Information Extraction Tools from CEUR Workshop Pages

Czech title

Nástroje pro extrakci informací ze stránek workshopů CEUR

Type

software

License

In order to use the result by another entity, it is always necessary to acquire a license

License Fee

The licensor does not require a license fee for the result

Authors

Burget Radek, doc. Ing., Ph.D. (DIFS)
Milička Martin, Ing.

Keywords

information extraction, web mining, document analysis, text classification

Description

This project implements the applications and tools for automatic information extraction from the CEUR-WS.org workshop proceedings pages. The tools take the CEUR HTML pages as an input and produce a structured linked dataset in RDF format. The implementation is based on the existing FITLayout document analysis framework with many extensions specific for the given task. The resulting data may be used for evaluating the quality of the individual CEUR workshops. The tools were created as a proposed solution of the Task 1 of the Semantic Publishing Challenge 2015 colocated with the Extended Semantic Web Conference 2015. They were awarded as the Best performing tool and the Most innovative approach.
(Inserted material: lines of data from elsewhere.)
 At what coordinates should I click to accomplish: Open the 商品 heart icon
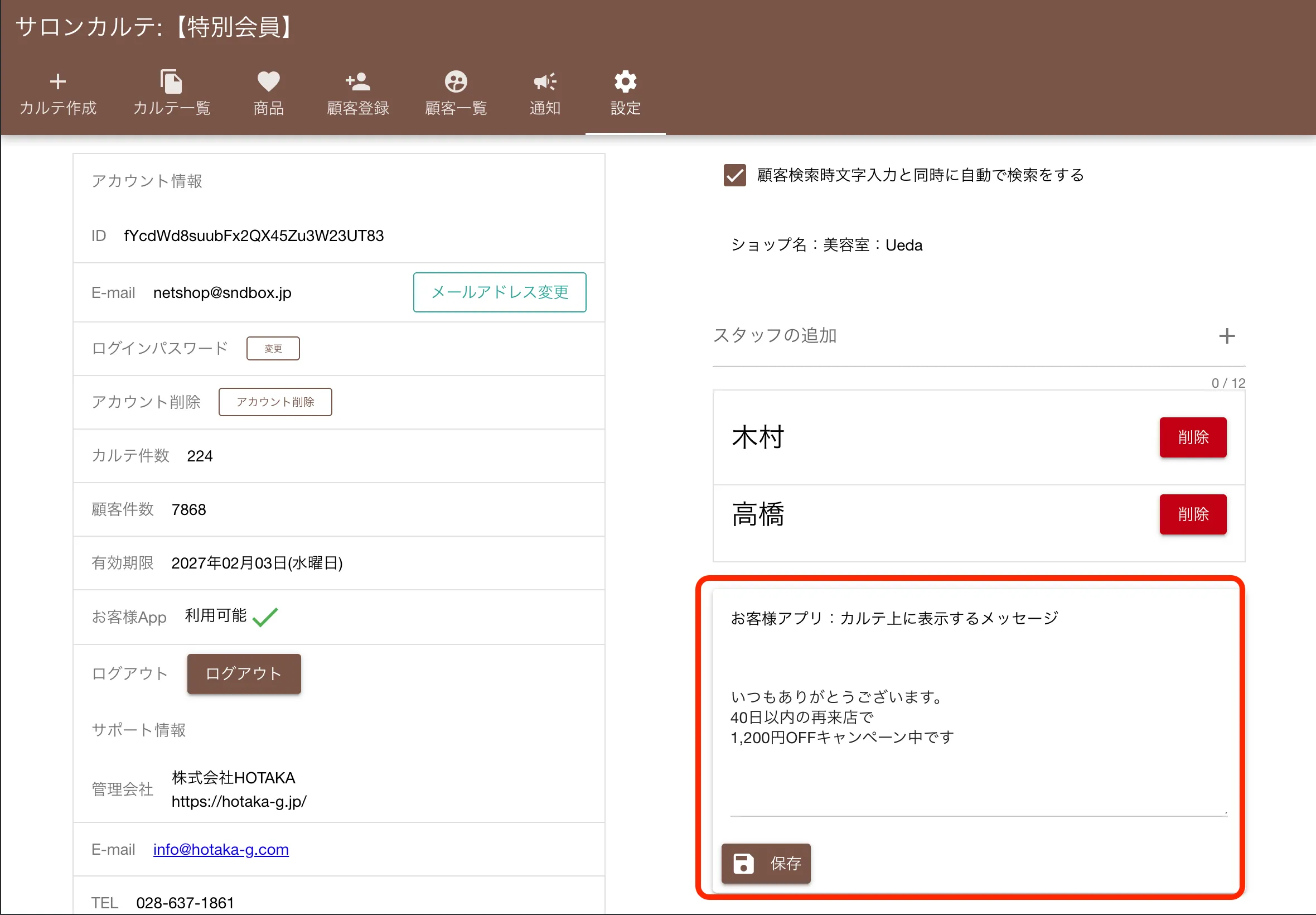tap(267, 81)
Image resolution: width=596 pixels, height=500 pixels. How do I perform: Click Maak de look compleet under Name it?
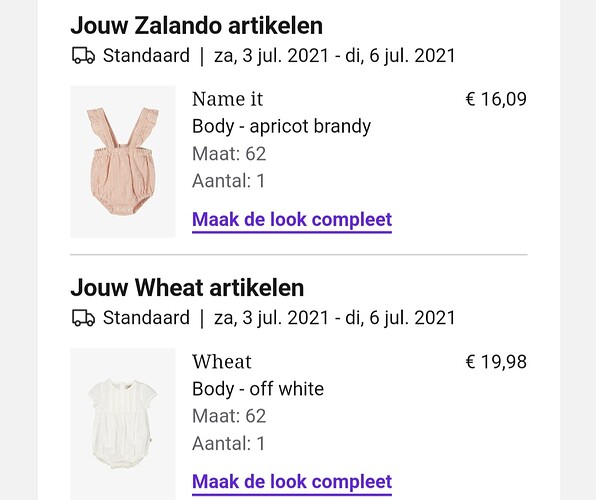click(x=292, y=221)
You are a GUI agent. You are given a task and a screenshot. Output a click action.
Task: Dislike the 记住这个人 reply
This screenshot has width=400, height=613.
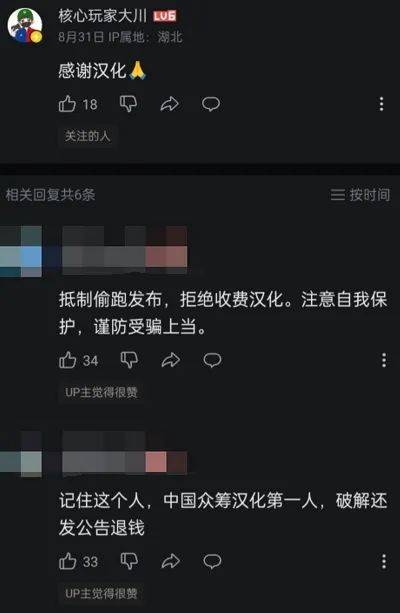click(x=129, y=561)
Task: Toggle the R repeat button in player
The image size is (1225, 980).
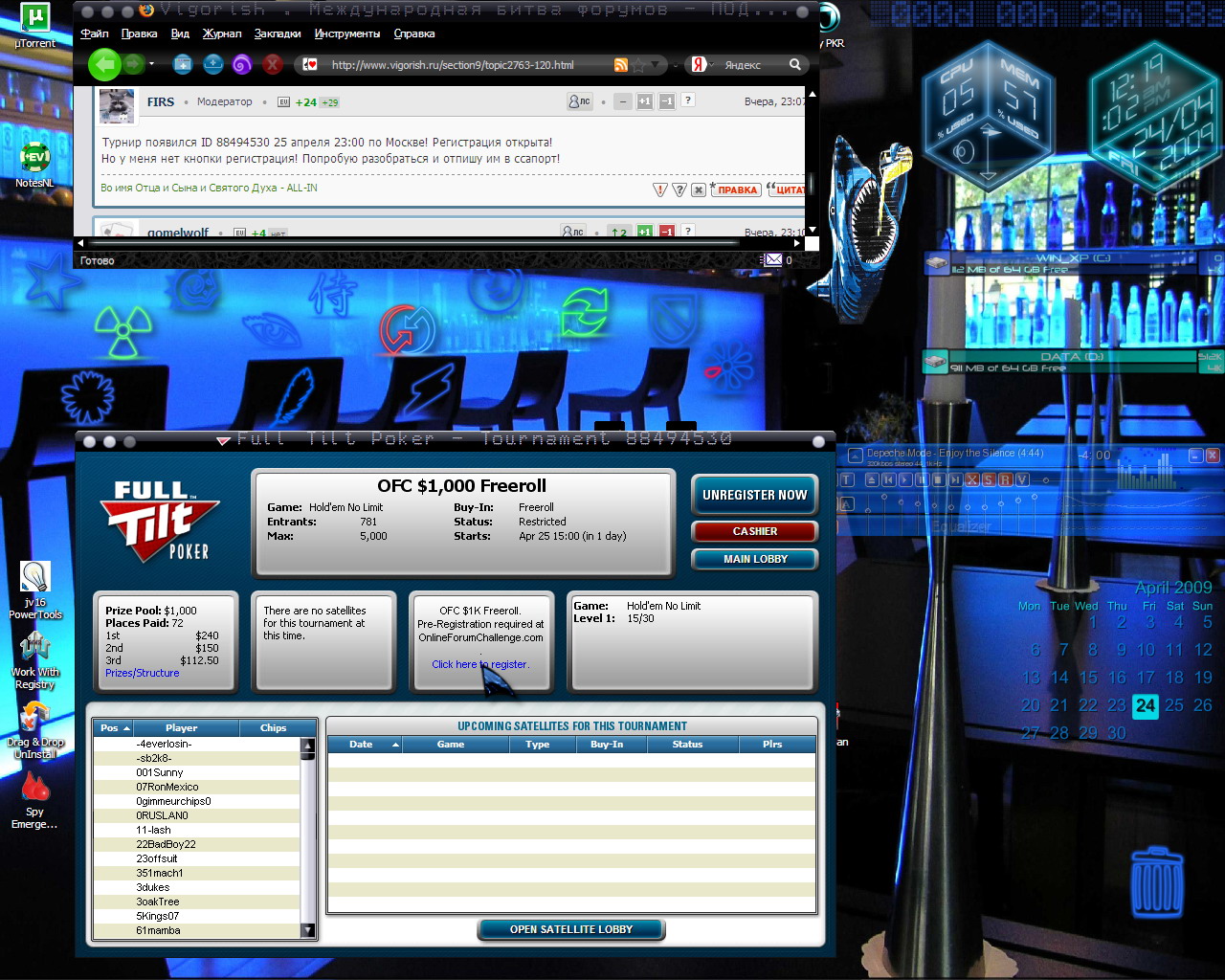Action: [1005, 479]
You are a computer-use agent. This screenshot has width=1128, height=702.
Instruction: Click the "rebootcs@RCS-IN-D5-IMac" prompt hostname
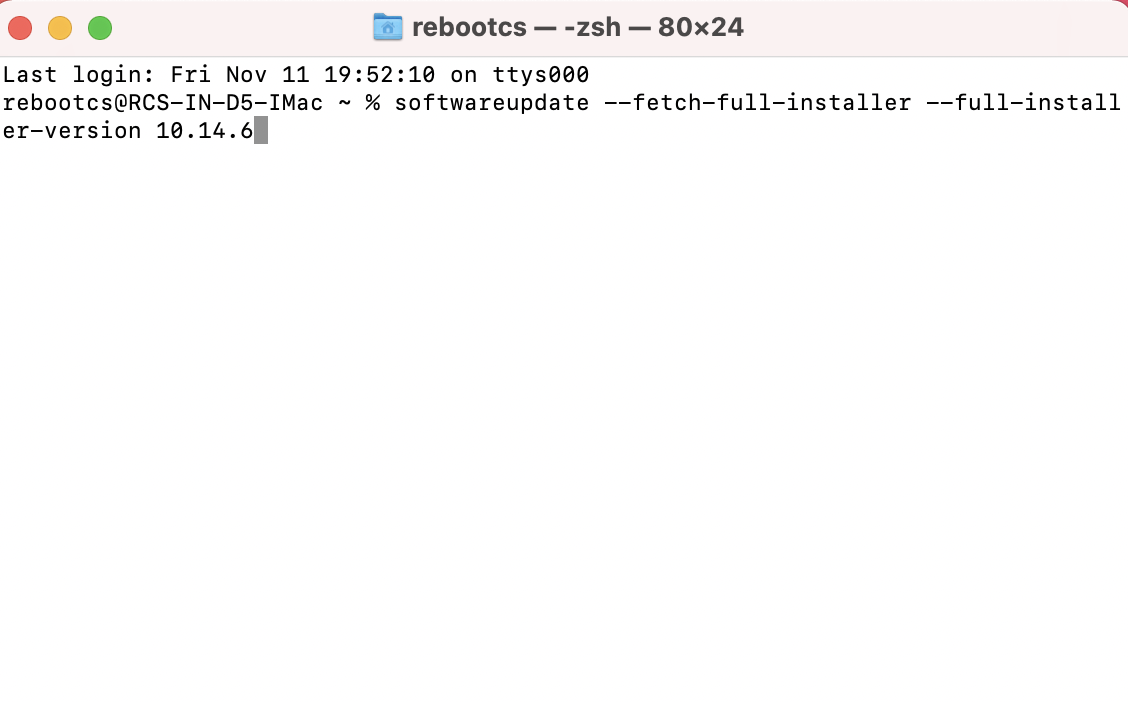coord(163,103)
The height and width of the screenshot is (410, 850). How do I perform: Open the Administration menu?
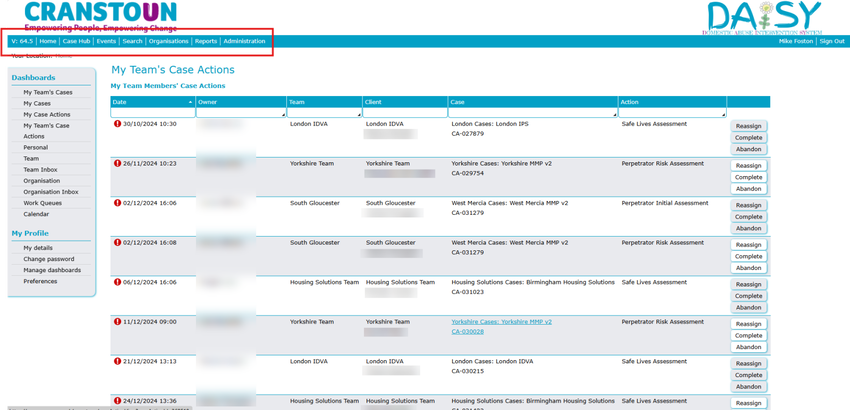tap(244, 41)
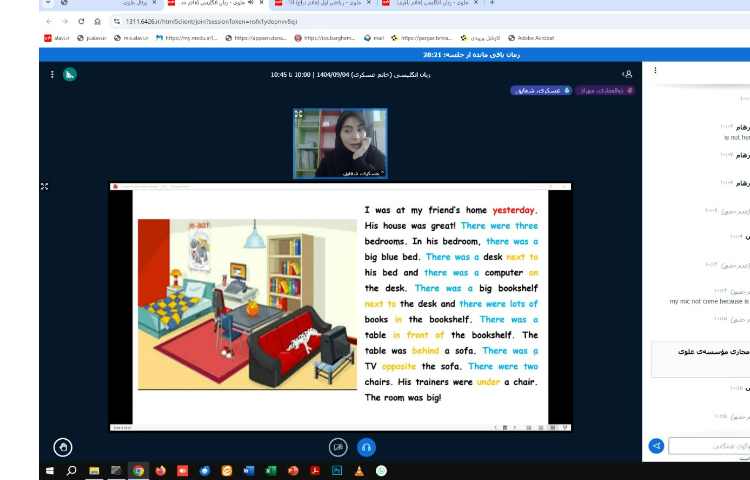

They provide a case study that demonstrates the developed document analysis methods.

Location

https://github.com/FitLayout/ToolsEswc

License Conditions

Free software under the terms of the GNU GPL license.

Projects

Centrum excelence IT4Innovations, MŠMT, Operační program Výzkum a vývoj pro inovace, ED1.1.00/02.0070, start: 2011-01-01, end: 2015-12-31, completed
Výzkum pokročilých metod ICT a jejich aplikace, BUT, Vnitřní projekty VUT, FIT-S-14-2299, start: 2014-01-01, end: 2016-12-31, completed

Research groups

Information and Database Systems Research Group (RG IS)

Departments

Department of Information Systems (DIFS)